* _Pixel coordinate grounding data_
Start of Block
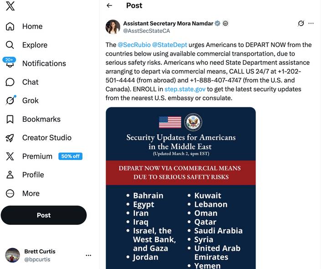The image size is (328, 269).
Task: Open Premium menu item with 50% off
Action: [44, 156]
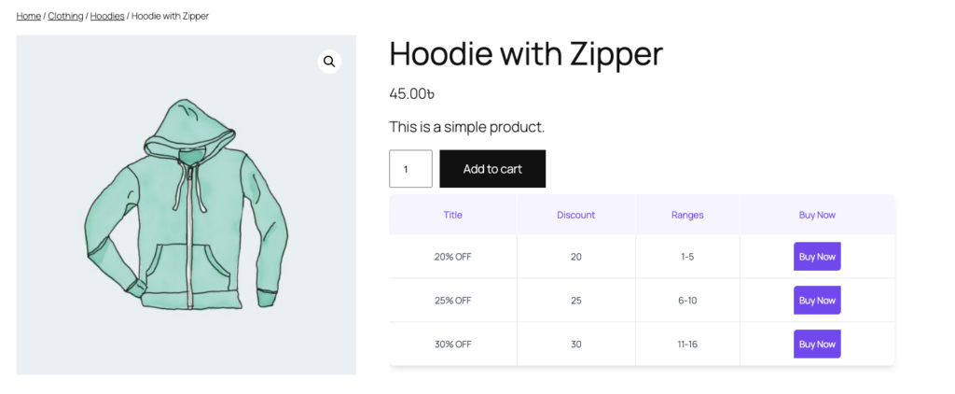Click the 11-16 range cell

687,344
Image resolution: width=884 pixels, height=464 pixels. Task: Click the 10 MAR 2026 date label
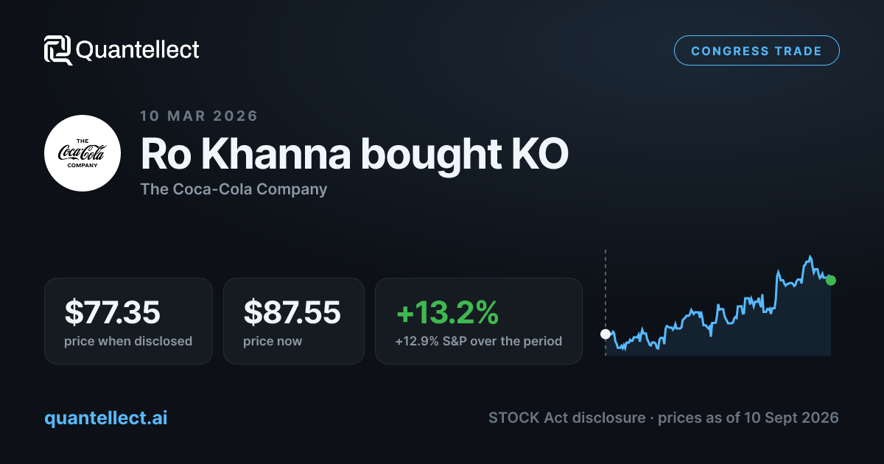199,116
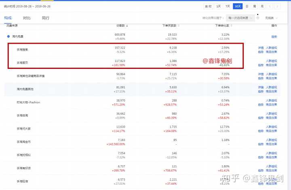
Task: Go to next date period arrow
Action: [x=278, y=6]
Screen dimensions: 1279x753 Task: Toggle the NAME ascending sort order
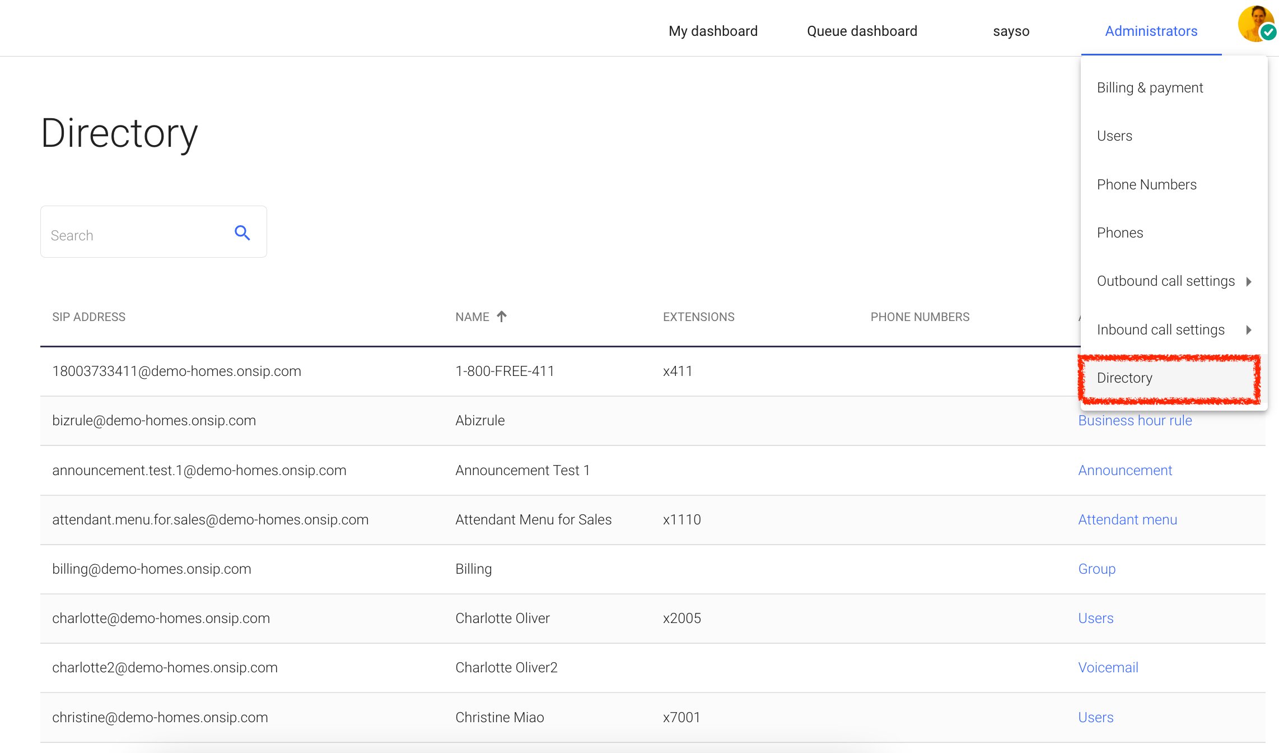tap(481, 317)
End of Block
* _Brief_
Copy the lines exactly. Start at the line with "Image resolution: width=884", end at the last line above, include both, and omit all pictures.

* _Task output_
Image resolution: width=884 pixels, height=464 pixels. Task: Click the 10 MAR 2026 date label
199,116
Task: Go to next date period arrow
Action: [x=278, y=6]
Screen dimensions: 1279x753 Task: Toggle the NAME ascending sort order
tap(481, 317)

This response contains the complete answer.